*** Excerpted data Section Begins ***

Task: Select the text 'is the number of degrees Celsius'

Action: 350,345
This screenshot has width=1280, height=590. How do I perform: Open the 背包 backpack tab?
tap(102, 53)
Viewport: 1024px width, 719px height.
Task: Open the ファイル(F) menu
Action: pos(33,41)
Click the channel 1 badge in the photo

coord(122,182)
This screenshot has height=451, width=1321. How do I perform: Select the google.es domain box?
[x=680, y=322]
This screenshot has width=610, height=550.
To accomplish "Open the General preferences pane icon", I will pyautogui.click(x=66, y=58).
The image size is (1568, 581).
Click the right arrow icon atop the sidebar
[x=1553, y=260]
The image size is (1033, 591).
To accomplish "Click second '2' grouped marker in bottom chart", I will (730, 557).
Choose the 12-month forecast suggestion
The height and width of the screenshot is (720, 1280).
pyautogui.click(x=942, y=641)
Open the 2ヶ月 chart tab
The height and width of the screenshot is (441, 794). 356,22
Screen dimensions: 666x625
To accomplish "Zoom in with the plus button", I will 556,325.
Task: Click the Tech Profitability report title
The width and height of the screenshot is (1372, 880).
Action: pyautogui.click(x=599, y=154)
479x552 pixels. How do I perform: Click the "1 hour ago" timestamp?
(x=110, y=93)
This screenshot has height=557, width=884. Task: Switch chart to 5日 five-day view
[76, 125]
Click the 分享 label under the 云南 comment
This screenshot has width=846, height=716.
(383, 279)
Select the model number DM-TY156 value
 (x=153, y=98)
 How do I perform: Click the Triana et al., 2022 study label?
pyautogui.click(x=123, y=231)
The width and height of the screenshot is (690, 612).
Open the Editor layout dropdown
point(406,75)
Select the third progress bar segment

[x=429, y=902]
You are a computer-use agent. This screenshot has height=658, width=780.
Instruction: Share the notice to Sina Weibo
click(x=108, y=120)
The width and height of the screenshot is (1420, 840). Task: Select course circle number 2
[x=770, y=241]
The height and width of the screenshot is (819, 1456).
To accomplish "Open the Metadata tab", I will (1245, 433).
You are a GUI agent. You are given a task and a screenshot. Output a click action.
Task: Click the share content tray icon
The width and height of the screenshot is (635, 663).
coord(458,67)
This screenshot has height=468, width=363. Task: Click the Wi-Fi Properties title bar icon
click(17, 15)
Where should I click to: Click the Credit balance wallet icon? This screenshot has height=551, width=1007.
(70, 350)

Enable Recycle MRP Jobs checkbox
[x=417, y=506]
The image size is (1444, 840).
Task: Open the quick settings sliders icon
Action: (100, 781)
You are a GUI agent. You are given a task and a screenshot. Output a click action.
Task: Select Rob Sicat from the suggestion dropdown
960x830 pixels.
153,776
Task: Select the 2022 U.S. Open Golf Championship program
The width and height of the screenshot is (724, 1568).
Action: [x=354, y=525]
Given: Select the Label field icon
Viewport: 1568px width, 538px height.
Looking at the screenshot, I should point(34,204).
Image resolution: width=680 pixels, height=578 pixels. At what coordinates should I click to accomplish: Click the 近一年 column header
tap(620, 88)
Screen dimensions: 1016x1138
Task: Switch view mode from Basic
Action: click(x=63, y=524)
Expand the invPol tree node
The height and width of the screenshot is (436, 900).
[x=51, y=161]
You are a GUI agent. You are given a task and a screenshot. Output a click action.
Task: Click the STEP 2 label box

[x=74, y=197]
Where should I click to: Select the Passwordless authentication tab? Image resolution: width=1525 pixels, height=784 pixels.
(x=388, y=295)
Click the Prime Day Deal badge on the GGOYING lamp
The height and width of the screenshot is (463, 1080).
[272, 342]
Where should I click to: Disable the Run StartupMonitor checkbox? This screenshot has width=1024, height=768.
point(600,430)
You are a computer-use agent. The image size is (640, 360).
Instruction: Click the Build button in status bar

*** Excerpted data Section Ends ***

Reproduce the material above precisely, omitting nothing.

Task: Select the text 'is the number of degrees Celsius'

Action: 350,345
This screenshot has width=1280, height=590. How do I perform: Open the 背包 backpack tab?
tap(102, 53)
Viewport: 1024px width, 719px height.
Task: Open the ファイル(F) menu
Action: pos(33,41)
Click the channel 1 badge in the photo

coord(122,182)
This screenshot has height=451, width=1321. How do I perform: Select the google.es domain box?
[x=680, y=322]
This screenshot has width=610, height=550.
To accomplish "Open the General preferences pane icon", I will pyautogui.click(x=66, y=58).
The image size is (1568, 581).
Click the right arrow icon atop the sidebar
[x=1553, y=260]
The image size is (1033, 591).
To accomplish "Click second '2' grouped marker in bottom chart", I will (730, 557).
Choose the 12-month forecast suggestion
The height and width of the screenshot is (720, 1280).
pyautogui.click(x=942, y=641)
Open the 2ヶ月 chart tab
The height and width of the screenshot is (441, 794). 356,22
Screen dimensions: 666x625
To accomplish "Zoom in with the plus button", I will 556,325.
Task: Click the Tech Profitability report title
The width and height of the screenshot is (1372, 880).
Action: pyautogui.click(x=599, y=154)
479x552 pixels. How do I perform: Click the "1 hour ago" timestamp?
(x=110, y=93)
This screenshot has height=557, width=884. Task: Switch chart to 5日 five-day view
[76, 125]
Click the 分享 label under the 云南 comment
This screenshot has width=846, height=716.
(383, 279)
Select the model number DM-TY156 value
 (x=153, y=98)
 How do I perform: Click the Triana et al., 2022 study label?
pyautogui.click(x=123, y=231)
The width and height of the screenshot is (690, 612).
Open the Editor layout dropdown
point(406,75)
Select the third progress bar segment

[x=429, y=902]
You are a computer-use agent. This screenshot has height=658, width=780.
Instruction: Share the notice to Sina Weibo
click(x=108, y=120)
The width and height of the screenshot is (1420, 840). Task: Select course circle number 2
[x=770, y=241]
The height and width of the screenshot is (819, 1456).
To accomplish "Open the Metadata tab", I will (1245, 433).
You are a GUI agent. You are given a task and a screenshot. Output a click action.
Task: Click the share content tray icon
The width and height of the screenshot is (635, 663).
coord(458,67)
This screenshot has height=468, width=363. Task: Click the Wi-Fi Properties title bar icon
click(17, 15)
Where should I click to: Click the Credit balance wallet icon? This screenshot has height=551, width=1007.
(70, 350)

Enable Recycle MRP Jobs checkbox
[x=417, y=506]
The image size is (1444, 840).
Task: Open the quick settings sliders icon
Action: (100, 781)
You are a GUI agent. You are given a task and a screenshot. Output a click action.
Task: Select Rob Sicat from the suggestion dropdown
960x830 pixels.
153,776
Task: Select the 2022 U.S. Open Golf Championship program
The width and height of the screenshot is (724, 1568).
Action: [x=354, y=525]
Given: Select the Label field icon
Viewport: 1568px width, 538px height.
Looking at the screenshot, I should point(34,204).
Image resolution: width=680 pixels, height=578 pixels. At what coordinates should I click to accomplish: Click the 近一年 column header
tap(620, 88)
Screen dimensions: 1016x1138
Task: Switch view mode from Basic
Action: click(x=63, y=524)
Expand the invPol tree node
The height and width of the screenshot is (436, 900).
[x=51, y=161]
You are a GUI agent. You are given a task and a screenshot. Output a click action.
Task: Click the STEP 2 label box

[x=74, y=197]
Where should I click to: Select the Passwordless authentication tab? Image resolution: width=1525 pixels, height=784 pixels.
(x=388, y=295)
Click the Prime Day Deal badge on the GGOYING lamp
The height and width of the screenshot is (463, 1080).
[272, 342]
Where should I click to: Disable the Run StartupMonitor checkbox? This screenshot has width=1024, height=768.
point(600,430)
You are a computer-use agent. The image size is (640, 360).
Instruction: Click the Build button in status bar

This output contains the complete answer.